In practice, many mechanical systems are underactuated, such as naval vessels, cranes, and helicopters, to reduce energy consumption and enhance flexibility. However, compounded by strong nonlinearity arising from state coupling, the underactuated nature and high-order unavailable states pose great challenges to motion control (particularly for unactuated states lacking independent actuators or kinematic constraints). In this article, an adaptive controller based on fully-actuated system methods is proposed, together with a general and extensible analysis method. First, a group of high-order auxiliary variables, consisting of actuated/unactuated states, their derivatives, and proportional-differential terms, are designed to rearrange the nonlinear underactuated system as a high-order linear fully-actuated system without any linearization operations.
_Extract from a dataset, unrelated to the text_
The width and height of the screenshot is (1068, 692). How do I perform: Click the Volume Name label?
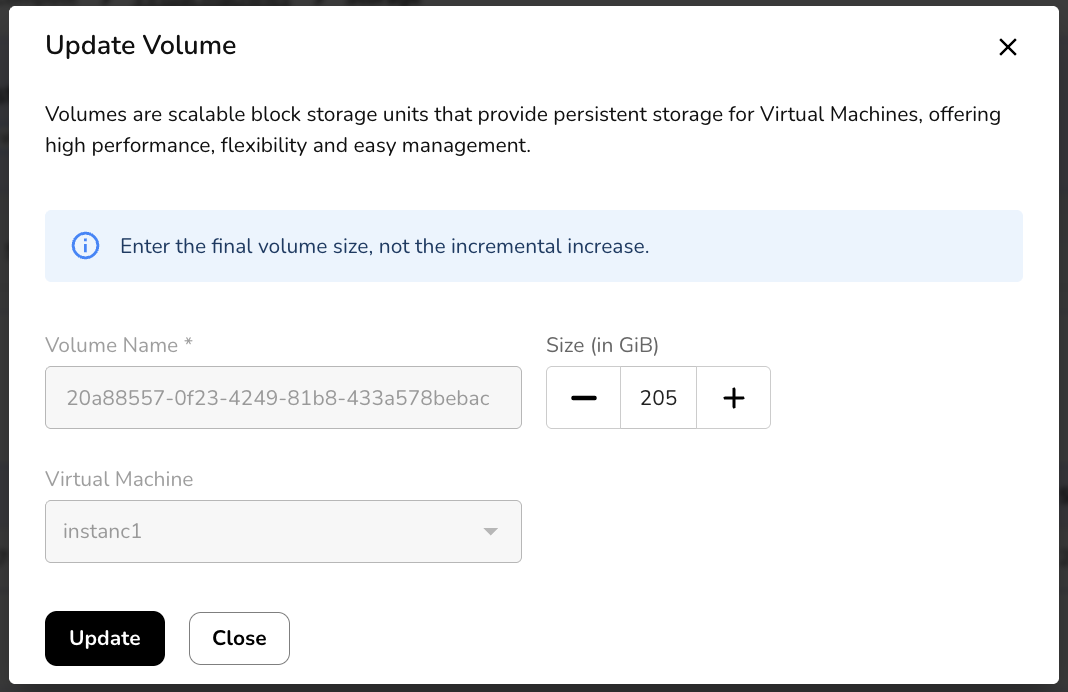click(x=112, y=345)
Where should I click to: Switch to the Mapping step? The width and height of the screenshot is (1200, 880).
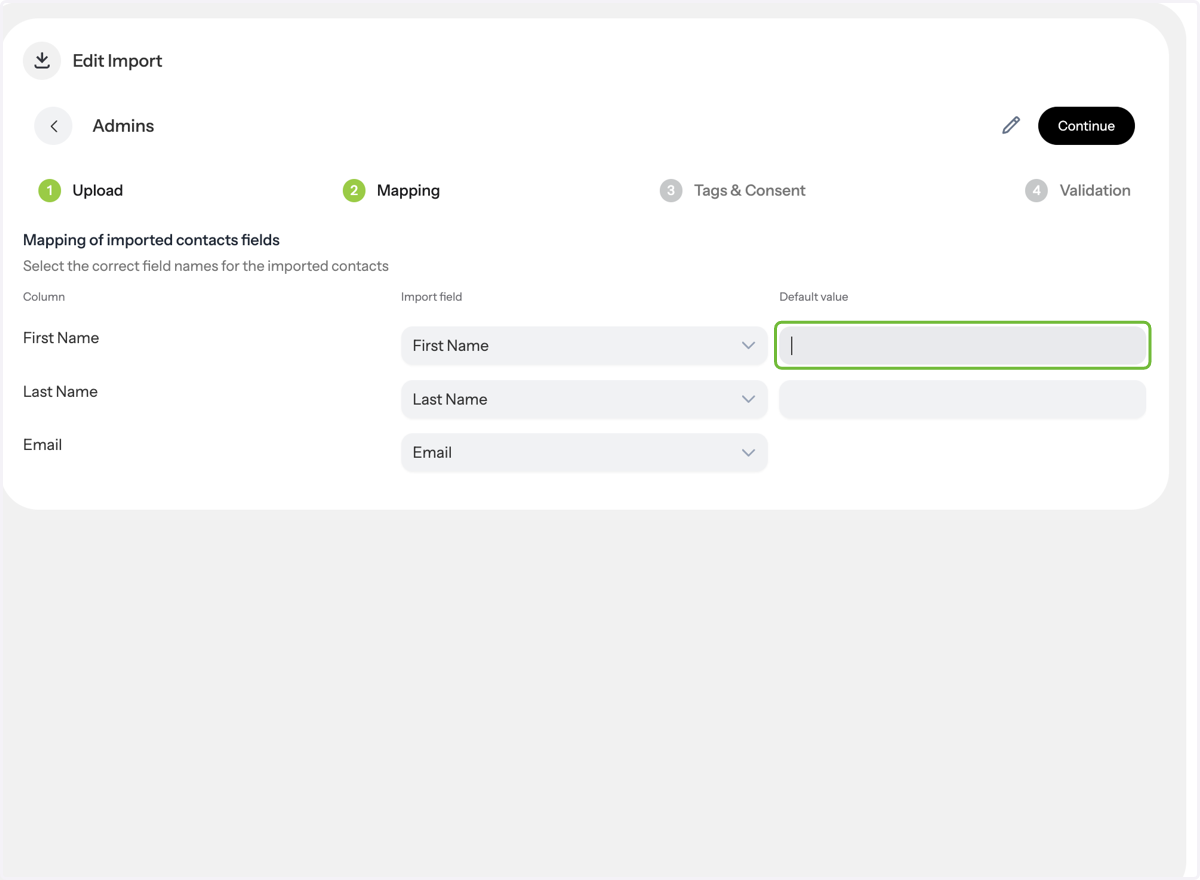pyautogui.click(x=408, y=190)
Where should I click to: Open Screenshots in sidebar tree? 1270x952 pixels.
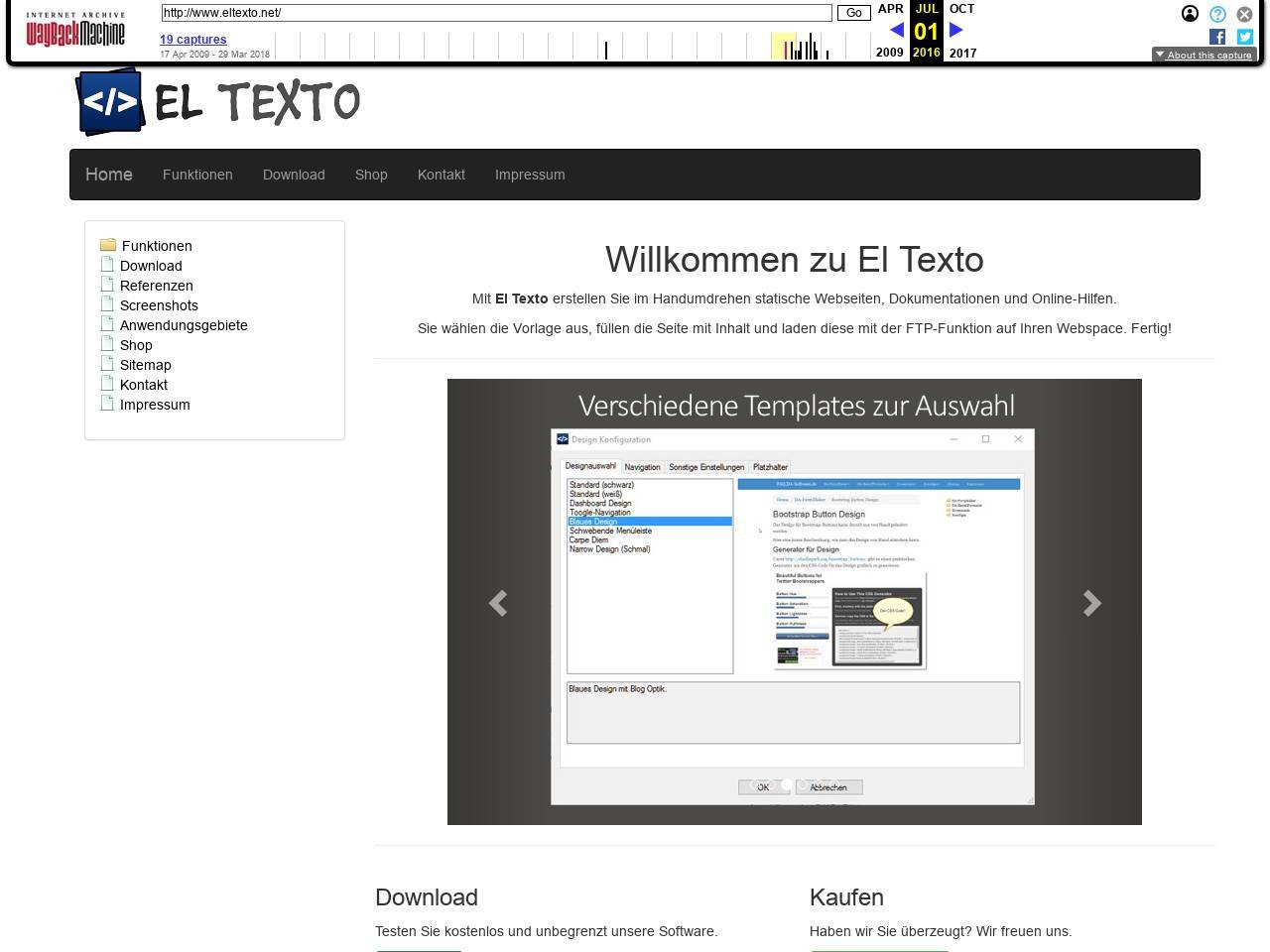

The asymptotic convergence of auxiliary variables theoretically eliminates the steady-state errors of actuated/unactuated states together. For high-order unmeasurable variables, they are recovered by the constructed neural network observer to estimate high-order dynamics, which avoids discontinuous robust terms and improves the accuracy of compensation/positioning. Motivated by the inherent features and advantages of fully-actuated systems, this article proposes the first fully-actuated system-based continuous adaptive controller for a class of underactuated robots. Moreover, it is convenient to extend the proposed controller to handle more practical problems, such as state delay, without the need to reconduct Lyapunov-based analysis. In addition to complete theoretical frames, this article also provides several experimental validation.